Action demandée:
Changez « height=1200 » en « height=900 » et redonnez la liste depuis son début, en vous arrêtant après la ligne qui contient « center [1269, 548]. », sans rien modifier d'autre. Laissez les images de côté.
─── Données de l'exercice ───
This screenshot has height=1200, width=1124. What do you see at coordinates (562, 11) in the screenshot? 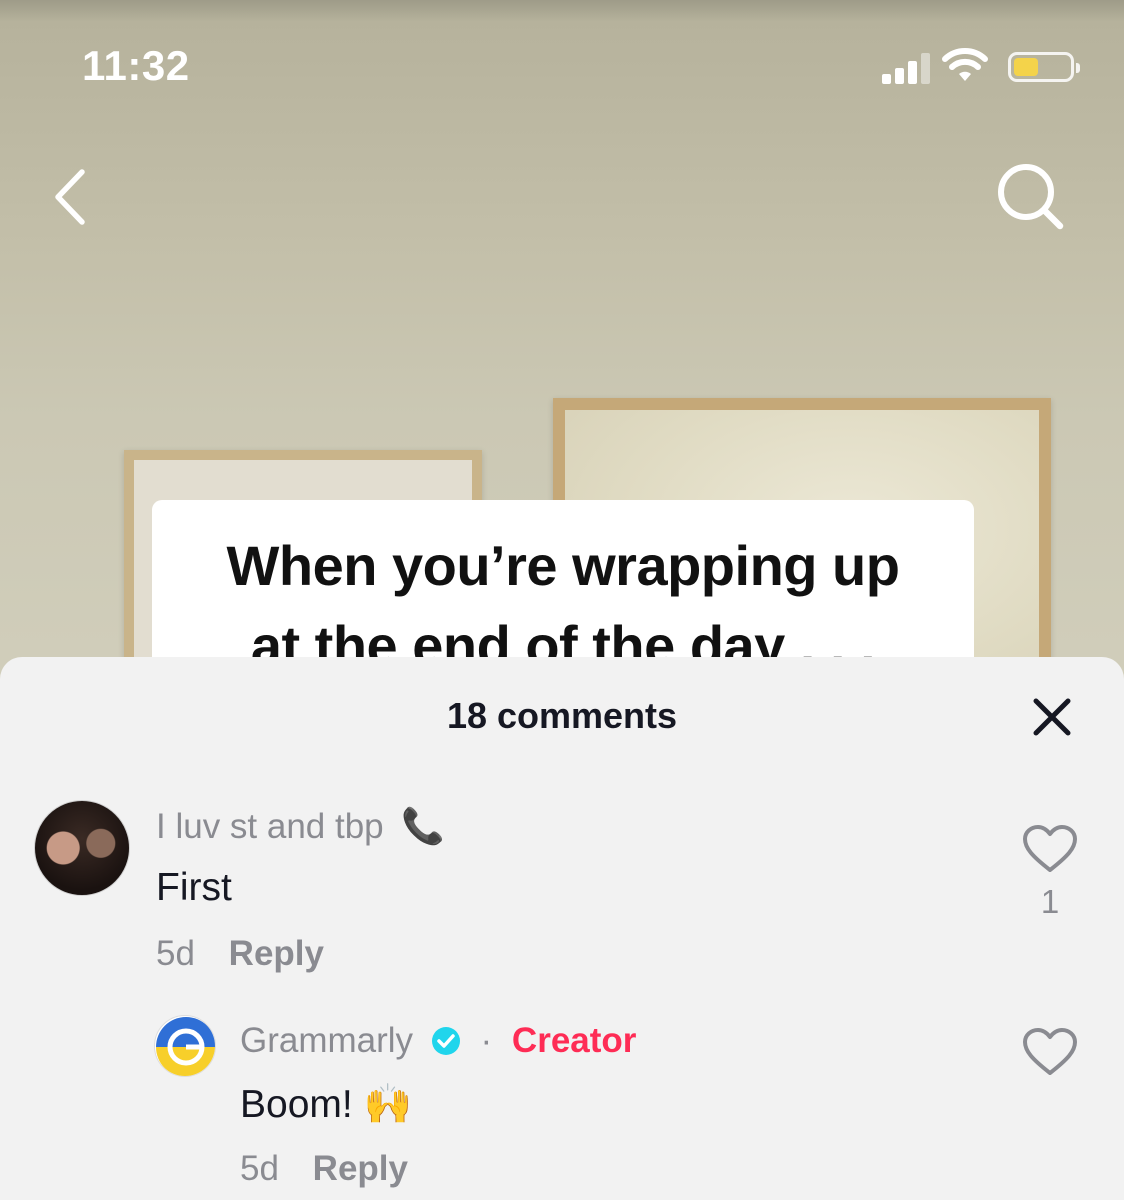
I see `top-shade` at bounding box center [562, 11].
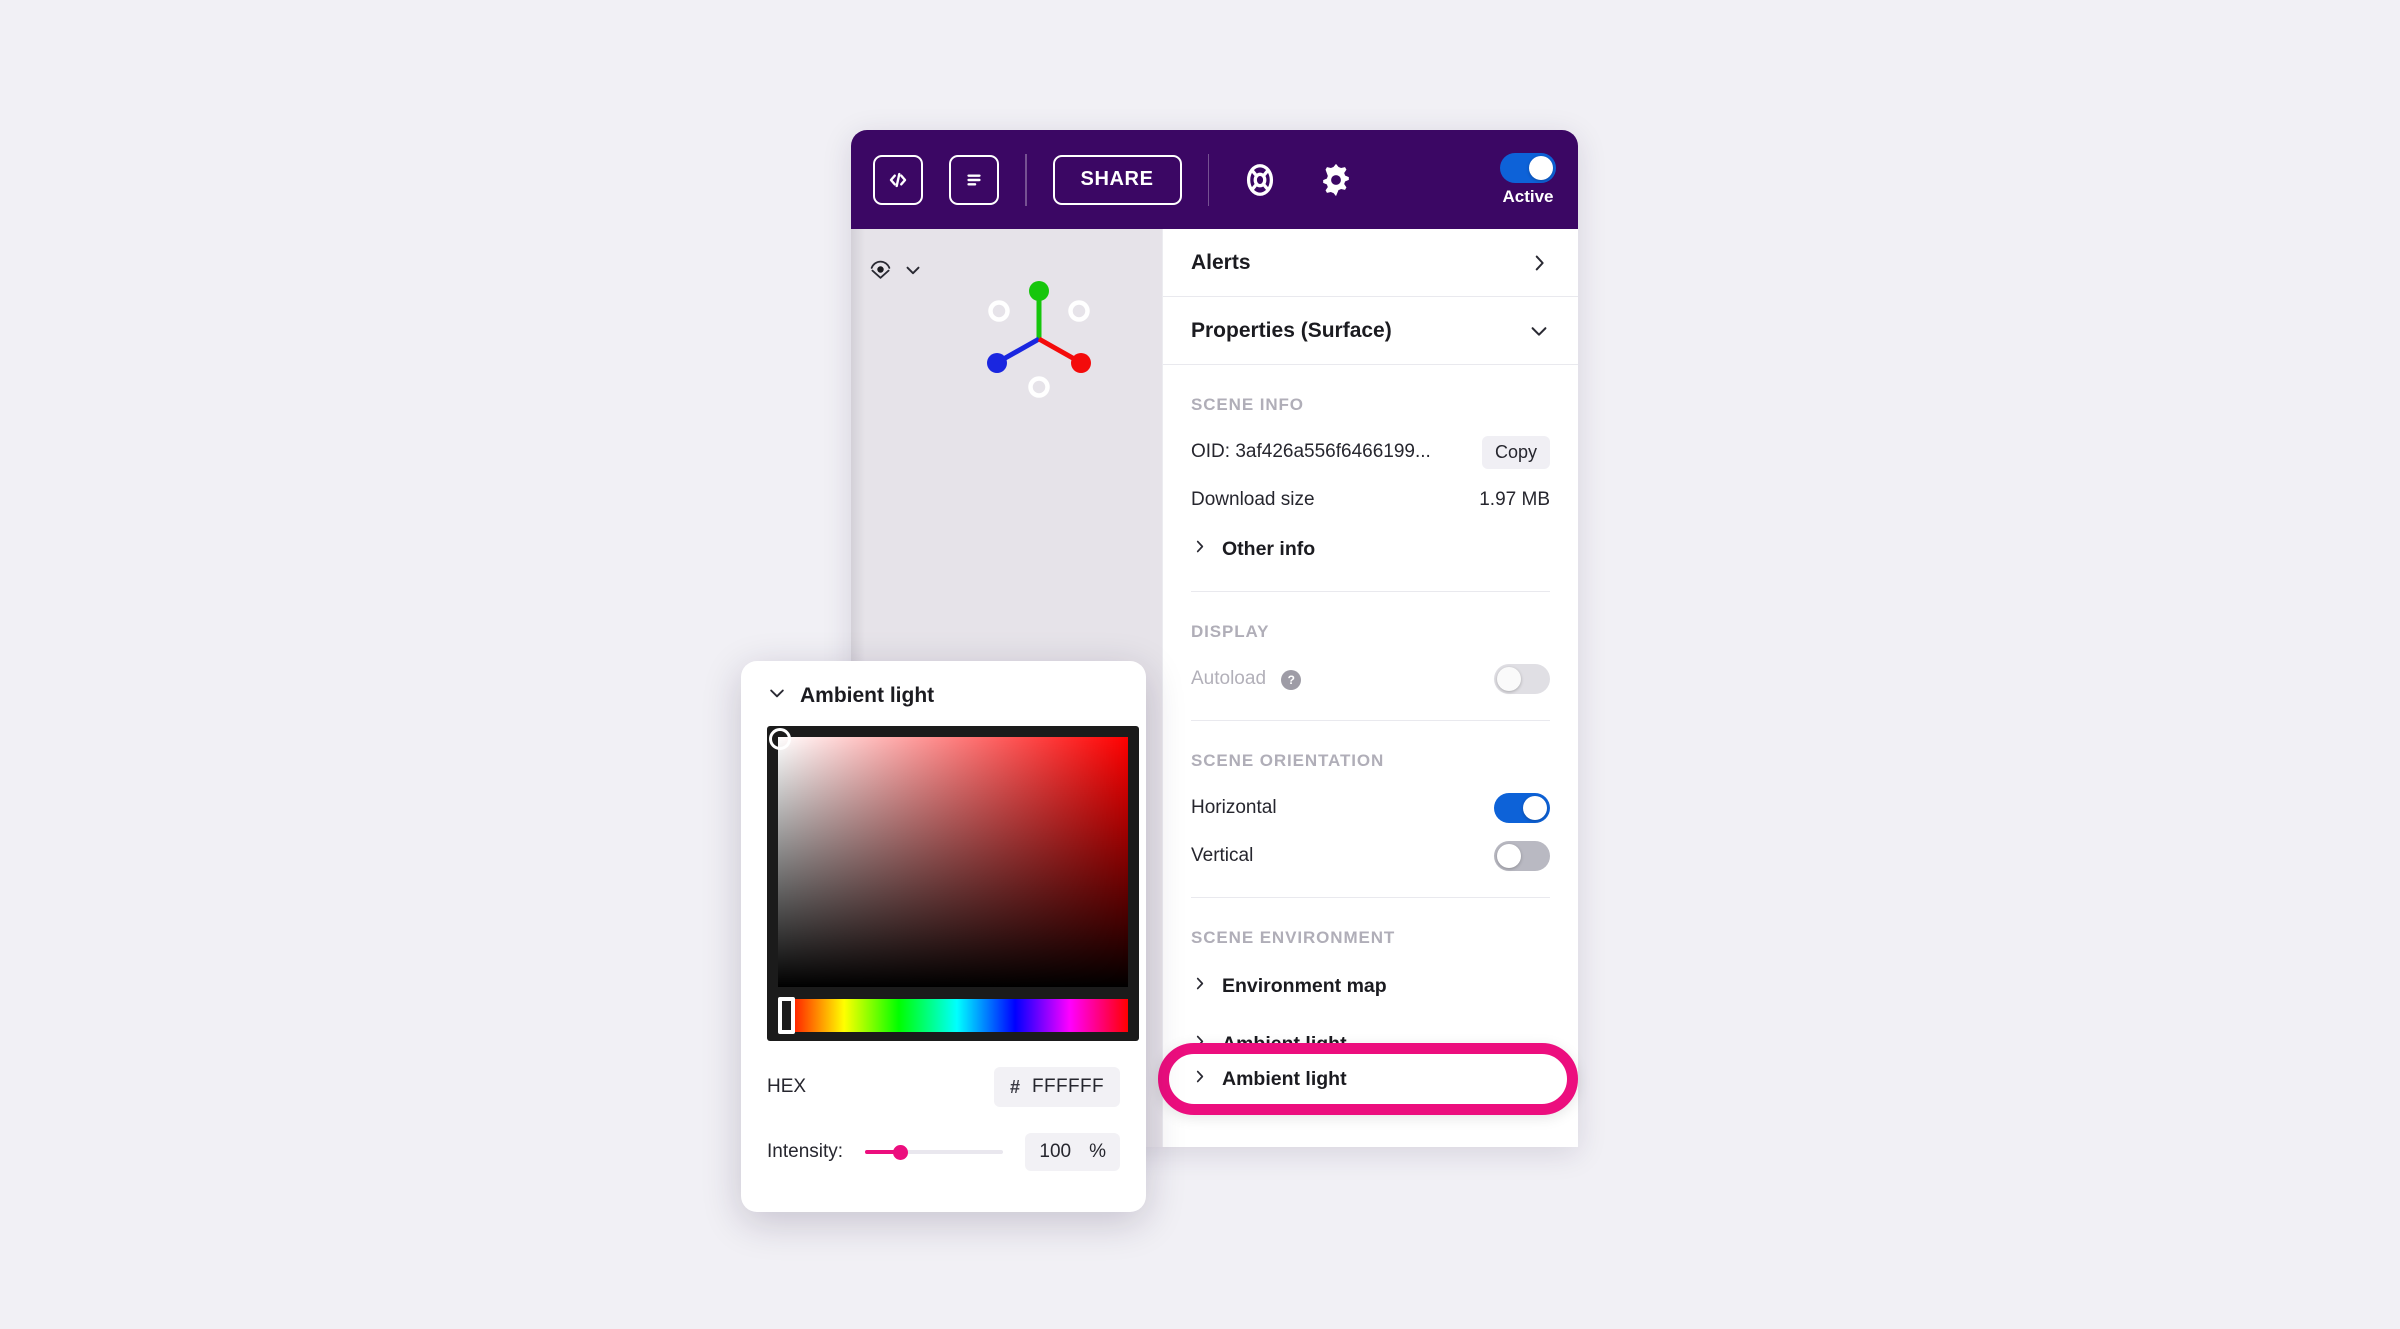 Image resolution: width=2400 pixels, height=1329 pixels. What do you see at coordinates (1269, 548) in the screenshot?
I see `other-info-label: Other info` at bounding box center [1269, 548].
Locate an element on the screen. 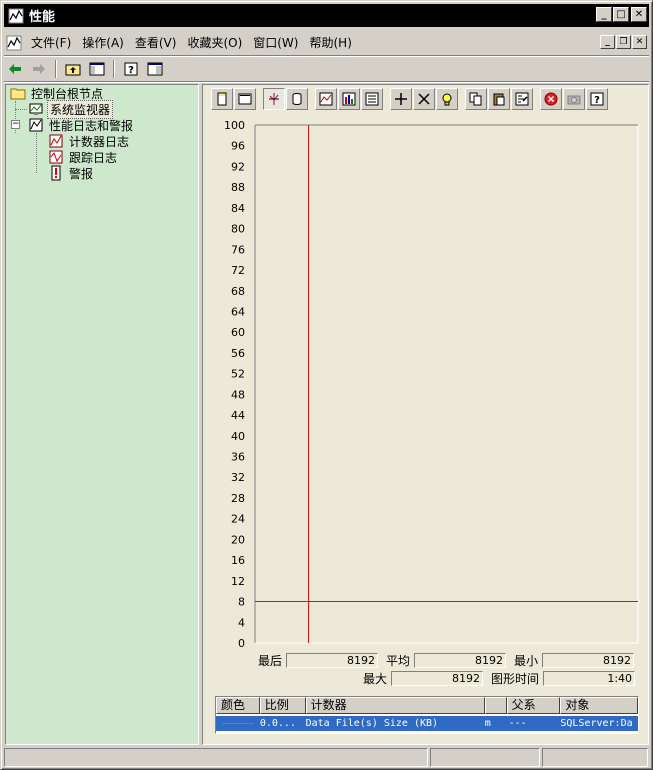 The image size is (653, 770). current-activity-icon is located at coordinates (274, 99).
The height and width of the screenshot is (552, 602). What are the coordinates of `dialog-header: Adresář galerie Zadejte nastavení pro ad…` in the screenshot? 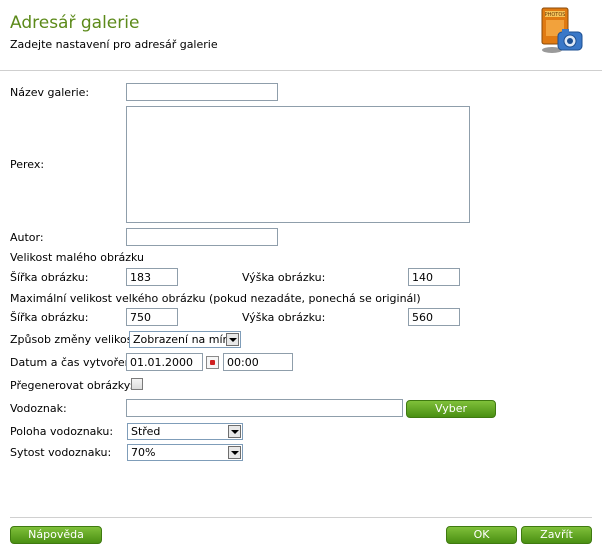 It's located at (301, 36).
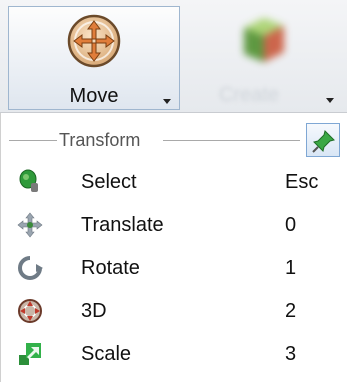 This screenshot has height=382, width=347. Describe the element at coordinates (106, 354) in the screenshot. I see `menu-item-label: Scale` at that location.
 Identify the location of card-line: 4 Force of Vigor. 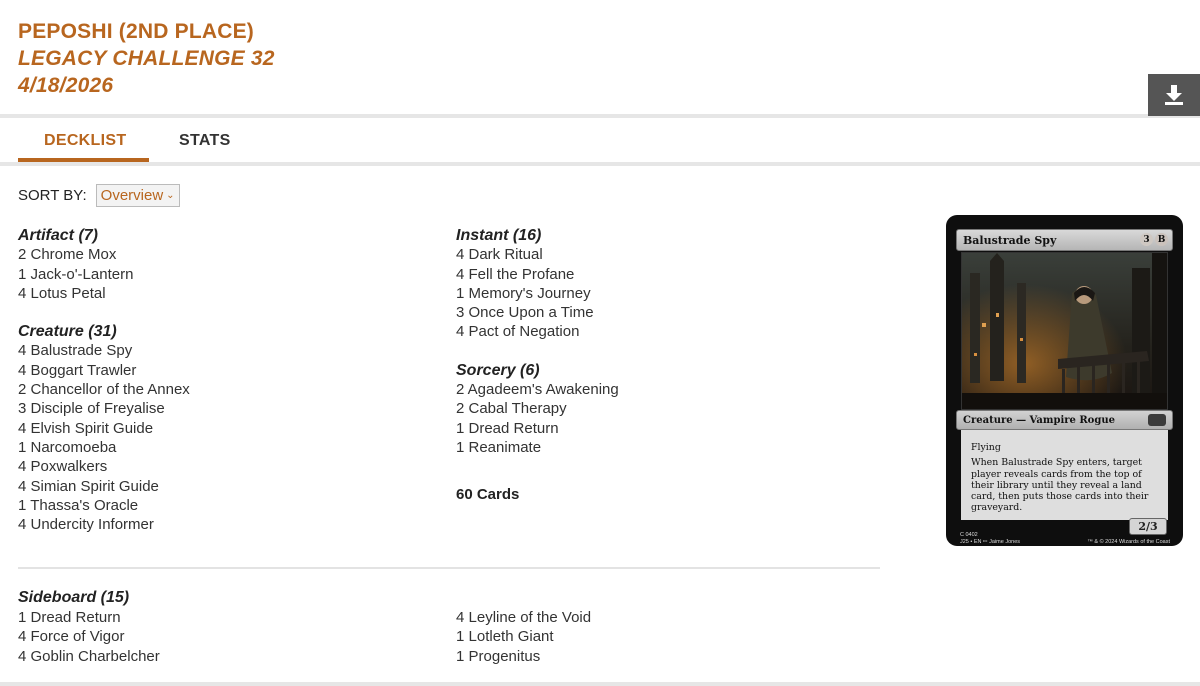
───
Résultat ci-dessous:
This screenshot has height=900, width=1124. What do you see at coordinates (562, 11) in the screenshot? 
I see `top-shade` at bounding box center [562, 11].
 Image resolution: width=2400 pixels, height=1329 pixels. What do you see at coordinates (1269, 548) in the screenshot?
I see `other-info-label: Other info` at bounding box center [1269, 548].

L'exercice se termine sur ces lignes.